Furimukeba Kaeru

ふりむけばカエル

Sobre este anime

A veces, la historia del anime no se encuentra en las grandes series de acción o en las sagas épicas que duran cientos de episodios, sino en pequeños rincones de la televisión japonesa que muchos olvidan. Un ejemplo fascinante es *Furimukeba Kaeru*, un cortometraje de 1987 que nació de una colaboración bastante peculiar entre la música pop y la animación experimental.

Para entender qué es esto, hay que imaginarse el contexto: en Japón, existe un programa llamado *Minna no Uta* (Canciones para todos), que se emite en la cadena pública NHK. Es una institución cultural que lleva décadas presentando videoclips animados para canciones infantiles o temas melancólicos. No es un programa de anime tradicional, sino un espacio donde artistas visuales tienen libertad total para jugar con el estilo y la narrativa. Aquí es donde entra Akiko Yano, una figura icónica de la música japonesa, cuya voz y estilo son inconfundibles.

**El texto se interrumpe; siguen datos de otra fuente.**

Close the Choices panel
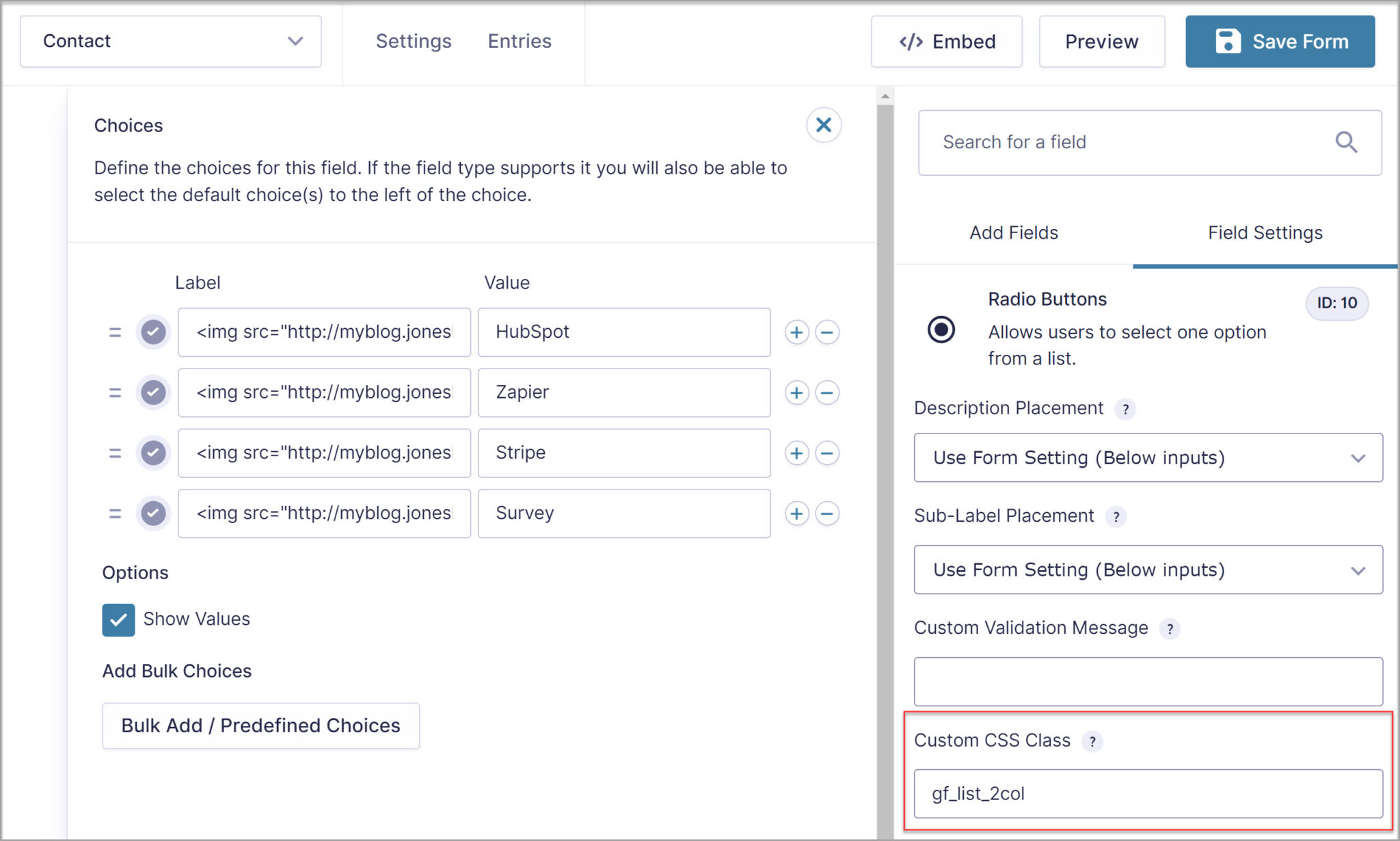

*Furimukeba Kaeru* es, esencialmente, un videoclip musical. No busca contar una historia lineal compleja ni vender figuras de acción; su objetivo es capturar una atmósfera. Lo que lo hace distinto es la mano detrás de la animación: Sadao Tsukioka. Tsukioka no es un nombre que suene en las listas de éxitos modernas, pero fue un pionero que entendió que la animación no tenía por qué ser realista ni fluida en el sentido tradicional. En este corto, el estilo visual se aleja de la estética pulida que asociamos hoy con el anime. En su lugar, encontramos trazos que se sienten más cercanos a un libro ilustrado infantil o a un dibujo hecho a mano con total libertad, donde las formas se deforman y cambian al ritmo de la música de Yano.

Es una pieza corta, de apenas unos minutos, que funciona como una cápsula del tiempo. Al verla, uno no está viendo “anime” en el sentido comercial de la palabra, sino una expresión artística que aprovechó la televisión pública para llegar a los hogares japoneses de los años ochenta. Es una experiencia curiosa, casi hipnótica, que nos recuerda que la animación es, ante todo, un vehículo para transmitir sensaciones. No necesita diálogos complicados ni una trama de suspenso; simplemente deja que la canción y el trazo del dibujo hagan el trabajo.

Si nunca has visto anime, este es un punto de entrada inusual. No te vas a encontrar con los tropos habituales de ojos gigantes o batallas de poderes. En cambio, te encontrarás con una pieza de historia audiovisual que se siente humana, imperfecta y, sobre todo, sincera. Es un recordatorio de que, a veces, lo más interesante es lo más breve.

¿Para quién es?

* Curiosos interesados en la historia de la animación experimental japonesa.
* Seguidores del trabajo musical y la trayectoria de Akiko Yano.
* Espectadores que buscan piezas cortas y artísticas fuera de las convenciones comerciales.